_Exercise_: Output the data in full and exactly as presented.

──────

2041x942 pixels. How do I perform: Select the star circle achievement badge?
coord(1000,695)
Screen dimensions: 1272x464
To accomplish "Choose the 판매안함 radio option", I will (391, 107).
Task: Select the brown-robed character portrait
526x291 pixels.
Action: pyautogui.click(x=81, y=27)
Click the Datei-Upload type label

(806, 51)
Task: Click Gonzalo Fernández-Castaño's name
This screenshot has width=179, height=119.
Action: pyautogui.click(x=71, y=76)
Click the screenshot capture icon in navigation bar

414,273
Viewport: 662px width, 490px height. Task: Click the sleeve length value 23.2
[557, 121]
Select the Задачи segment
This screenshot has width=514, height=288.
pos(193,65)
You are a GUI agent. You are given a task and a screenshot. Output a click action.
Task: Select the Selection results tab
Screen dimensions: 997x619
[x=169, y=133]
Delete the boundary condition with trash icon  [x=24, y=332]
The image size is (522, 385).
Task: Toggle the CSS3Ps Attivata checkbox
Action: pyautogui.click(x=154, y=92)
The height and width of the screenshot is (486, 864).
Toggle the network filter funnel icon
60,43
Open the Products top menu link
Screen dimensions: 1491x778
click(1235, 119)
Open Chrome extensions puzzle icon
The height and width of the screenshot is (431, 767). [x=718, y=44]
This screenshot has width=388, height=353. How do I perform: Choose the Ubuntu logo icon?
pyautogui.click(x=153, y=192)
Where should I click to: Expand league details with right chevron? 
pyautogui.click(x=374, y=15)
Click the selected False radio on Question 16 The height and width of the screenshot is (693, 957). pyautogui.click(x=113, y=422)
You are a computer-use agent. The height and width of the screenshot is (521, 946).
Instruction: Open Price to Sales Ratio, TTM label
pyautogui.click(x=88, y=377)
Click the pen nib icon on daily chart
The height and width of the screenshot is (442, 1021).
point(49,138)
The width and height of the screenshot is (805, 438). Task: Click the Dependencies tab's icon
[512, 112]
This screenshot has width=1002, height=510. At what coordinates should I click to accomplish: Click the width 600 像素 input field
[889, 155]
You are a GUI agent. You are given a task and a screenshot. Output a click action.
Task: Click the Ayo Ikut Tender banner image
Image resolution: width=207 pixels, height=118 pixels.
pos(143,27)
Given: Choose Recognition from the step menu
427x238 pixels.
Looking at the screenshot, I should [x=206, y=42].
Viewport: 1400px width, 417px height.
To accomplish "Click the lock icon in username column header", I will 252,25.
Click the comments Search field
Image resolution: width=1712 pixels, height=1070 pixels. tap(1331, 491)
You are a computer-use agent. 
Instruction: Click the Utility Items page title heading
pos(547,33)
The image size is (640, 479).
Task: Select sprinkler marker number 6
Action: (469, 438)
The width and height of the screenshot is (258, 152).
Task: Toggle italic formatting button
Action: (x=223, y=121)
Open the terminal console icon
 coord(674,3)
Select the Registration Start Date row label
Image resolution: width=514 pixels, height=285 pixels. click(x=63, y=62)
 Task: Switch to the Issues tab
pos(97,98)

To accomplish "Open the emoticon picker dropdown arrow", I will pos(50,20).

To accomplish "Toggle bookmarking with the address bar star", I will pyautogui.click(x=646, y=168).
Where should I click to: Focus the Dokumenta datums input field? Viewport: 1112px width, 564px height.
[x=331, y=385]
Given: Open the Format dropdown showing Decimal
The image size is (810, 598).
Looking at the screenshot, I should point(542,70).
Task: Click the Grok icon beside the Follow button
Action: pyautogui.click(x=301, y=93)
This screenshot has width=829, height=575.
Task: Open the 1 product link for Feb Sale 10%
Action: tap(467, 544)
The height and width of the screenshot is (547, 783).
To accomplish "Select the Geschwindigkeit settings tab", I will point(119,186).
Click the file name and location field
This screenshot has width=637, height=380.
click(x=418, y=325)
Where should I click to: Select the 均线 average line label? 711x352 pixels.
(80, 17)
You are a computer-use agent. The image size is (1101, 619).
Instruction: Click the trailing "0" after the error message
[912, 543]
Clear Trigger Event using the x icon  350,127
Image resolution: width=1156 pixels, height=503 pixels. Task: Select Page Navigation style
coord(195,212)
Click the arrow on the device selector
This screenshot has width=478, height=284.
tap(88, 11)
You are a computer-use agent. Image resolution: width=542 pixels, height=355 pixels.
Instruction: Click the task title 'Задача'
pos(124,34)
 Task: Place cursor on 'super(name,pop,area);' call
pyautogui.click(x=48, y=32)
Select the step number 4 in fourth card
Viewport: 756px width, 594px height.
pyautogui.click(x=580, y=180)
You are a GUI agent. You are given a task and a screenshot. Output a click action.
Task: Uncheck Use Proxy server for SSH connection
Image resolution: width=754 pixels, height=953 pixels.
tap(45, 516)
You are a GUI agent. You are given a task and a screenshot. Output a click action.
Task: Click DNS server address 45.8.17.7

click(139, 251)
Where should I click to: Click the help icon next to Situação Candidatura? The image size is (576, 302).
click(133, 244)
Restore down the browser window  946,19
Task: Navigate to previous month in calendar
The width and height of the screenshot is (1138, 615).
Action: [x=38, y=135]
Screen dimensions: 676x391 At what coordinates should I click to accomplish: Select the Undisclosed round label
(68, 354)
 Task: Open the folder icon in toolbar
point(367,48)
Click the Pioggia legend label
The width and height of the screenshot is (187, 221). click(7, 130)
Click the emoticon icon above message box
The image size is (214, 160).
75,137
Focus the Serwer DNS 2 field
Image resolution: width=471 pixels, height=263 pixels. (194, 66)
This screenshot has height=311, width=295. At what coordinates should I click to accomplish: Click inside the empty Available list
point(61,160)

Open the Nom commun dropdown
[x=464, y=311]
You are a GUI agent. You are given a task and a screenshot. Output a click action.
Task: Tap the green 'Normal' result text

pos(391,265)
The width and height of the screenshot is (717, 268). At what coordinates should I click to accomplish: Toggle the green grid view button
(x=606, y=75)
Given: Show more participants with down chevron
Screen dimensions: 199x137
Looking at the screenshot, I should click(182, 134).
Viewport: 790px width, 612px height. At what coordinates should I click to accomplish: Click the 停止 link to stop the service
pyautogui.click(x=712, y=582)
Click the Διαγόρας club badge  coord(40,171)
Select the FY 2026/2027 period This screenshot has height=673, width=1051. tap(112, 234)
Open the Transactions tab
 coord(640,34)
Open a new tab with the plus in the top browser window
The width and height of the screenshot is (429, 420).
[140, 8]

──────

_Written answer_:
2041x942 pixels. How do I perform: Select the star circle achievement badge?
coord(1000,695)
Screen dimensions: 1272x464
To accomplish "Choose the 판매안함 radio option", I will (391, 107).
Task: Select the brown-robed character portrait
526x291 pixels.
Action: pyautogui.click(x=81, y=27)
Click the Datei-Upload type label

(806, 51)
Task: Click Gonzalo Fernández-Castaño's name
This screenshot has width=179, height=119.
Action: pyautogui.click(x=71, y=76)
Click the screenshot capture icon in navigation bar

414,273
Viewport: 662px width, 490px height. Task: Click the sleeve length value 23.2
[557, 121]
Select the Задачи segment
This screenshot has width=514, height=288.
pos(193,65)
You are a GUI agent. You are given a task and a screenshot. Output a click action.
Task: Select the Selection results tab
Screen dimensions: 997x619
[x=169, y=133]
Delete the boundary condition with trash icon  [x=24, y=332]
The image size is (522, 385).
Task: Toggle the CSS3Ps Attivata checkbox
Action: pyautogui.click(x=154, y=92)
The height and width of the screenshot is (486, 864).
Toggle the network filter funnel icon
60,43
Open the Products top menu link
Screen dimensions: 1491x778
click(1235, 119)
Open Chrome extensions puzzle icon
The height and width of the screenshot is (431, 767). [x=718, y=44]
This screenshot has width=388, height=353. How do I perform: Choose the Ubuntu logo icon?
pyautogui.click(x=153, y=192)
Where should I click to: Expand league details with right chevron? 
pyautogui.click(x=374, y=15)
Click the selected False radio on Question 16 The height and width of the screenshot is (693, 957). pyautogui.click(x=113, y=422)
You are a computer-use agent. The height and width of the screenshot is (521, 946).
Instruction: Open Price to Sales Ratio, TTM label
pyautogui.click(x=88, y=377)
Click the pen nib icon on daily chart
The height and width of the screenshot is (442, 1021).
point(49,138)
The width and height of the screenshot is (805, 438). Task: Click the Dependencies tab's icon
[512, 112]
This screenshot has width=1002, height=510. At what coordinates should I click to accomplish: Click the width 600 像素 input field
[889, 155]
You are a GUI agent. You are given a task and a screenshot. Output a click action.
Task: Click the Ayo Ikut Tender banner image
Image resolution: width=207 pixels, height=118 pixels.
pos(143,27)
Given: Choose Recognition from the step menu
427x238 pixels.
Looking at the screenshot, I should [x=206, y=42].
Viewport: 1400px width, 417px height.
To accomplish "Click the lock icon in username column header", I will 252,25.
Click the comments Search field
Image resolution: width=1712 pixels, height=1070 pixels. tap(1331, 491)
You are a computer-use agent. 
Instruction: Click the Utility Items page title heading
pos(547,33)
The image size is (640, 479).
Task: Select sprinkler marker number 6
Action: (469, 438)
The width and height of the screenshot is (258, 152).
Task: Toggle italic formatting button
Action: (x=223, y=121)
Open the terminal console icon
 coord(674,3)
Select the Registration Start Date row label
Image resolution: width=514 pixels, height=285 pixels. click(x=63, y=62)
 Task: Switch to the Issues tab
pos(97,98)

To accomplish "Open the emoticon picker dropdown arrow", I will pos(50,20).

To accomplish "Toggle bookmarking with the address bar star", I will pyautogui.click(x=646, y=168).
Where should I click to: Focus the Dokumenta datums input field? Viewport: 1112px width, 564px height.
[x=331, y=385]
Given: Open the Format dropdown showing Decimal
The image size is (810, 598).
Looking at the screenshot, I should point(542,70).
Task: Click the Grok icon beside the Follow button
Action: pyautogui.click(x=301, y=93)
This screenshot has width=829, height=575.
Task: Open the 1 product link for Feb Sale 10%
Action: tap(467, 544)
The height and width of the screenshot is (547, 783).
To accomplish "Select the Geschwindigkeit settings tab", I will point(119,186).
Click the file name and location field
This screenshot has width=637, height=380.
click(x=418, y=325)
Where should I click to: Select the 均线 average line label? 711x352 pixels.
(80, 17)
You are a computer-use agent. The image size is (1101, 619).
Instruction: Click the trailing "0" after the error message
[912, 543]
Clear Trigger Event using the x icon  350,127
Image resolution: width=1156 pixels, height=503 pixels. Task: Select Page Navigation style
coord(195,212)
Click the arrow on the device selector
This screenshot has width=478, height=284.
tap(88, 11)
You are a computer-use agent. Image resolution: width=542 pixels, height=355 pixels.
Instruction: Click the task title 'Задача'
pos(124,34)
 Task: Place cursor on 'super(name,pop,area);' call
pyautogui.click(x=48, y=32)
Select the step number 4 in fourth card
Viewport: 756px width, 594px height.
pyautogui.click(x=580, y=180)
You are a GUI agent. You are given a task and a screenshot. Output a click action.
Task: Uncheck Use Proxy server for SSH connection
Image resolution: width=754 pixels, height=953 pixels.
tap(45, 516)
You are a GUI agent. You are given a task and a screenshot. Output a click action.
Task: Click DNS server address 45.8.17.7

click(139, 251)
Where should I click to: Click the help icon next to Situação Candidatura? The image size is (576, 302).
click(133, 244)
Restore down the browser window  946,19
Task: Navigate to previous month in calendar
The width and height of the screenshot is (1138, 615).
Action: [x=38, y=135]
Screen dimensions: 676x391 At what coordinates should I click to accomplish: Select the Undisclosed round label
(68, 354)
 Task: Open the folder icon in toolbar
point(367,48)
Click the Pioggia legend label
The width and height of the screenshot is (187, 221). click(7, 130)
Click the emoticon icon above message box
The image size is (214, 160).
75,137
Focus the Serwer DNS 2 field
Image resolution: width=471 pixels, height=263 pixels. (194, 66)
This screenshot has height=311, width=295. At what coordinates should I click to accomplish: Click inside the empty Available list
point(61,160)

Open the Nom commun dropdown
[x=464, y=311]
You are a GUI agent. You are given a task and a screenshot. Output a click action.
Task: Tap the green 'Normal' result text

pos(391,265)
The width and height of the screenshot is (717, 268). At what coordinates should I click to accomplish: Toggle the green grid view button
(x=606, y=75)
Given: Show more participants with down chevron
Screen dimensions: 199x137
Looking at the screenshot, I should click(182, 134).
Viewport: 790px width, 612px height. At what coordinates should I click to accomplish: Click the 停止 link to stop the service
pyautogui.click(x=712, y=582)
Click the Διαγόρας club badge  coord(40,171)
Select the FY 2026/2027 period This screenshot has height=673, width=1051. tap(112, 234)
Open the Transactions tab
 coord(640,34)
Open a new tab with the plus in the top browser window
The width and height of the screenshot is (429, 420).
[140, 8]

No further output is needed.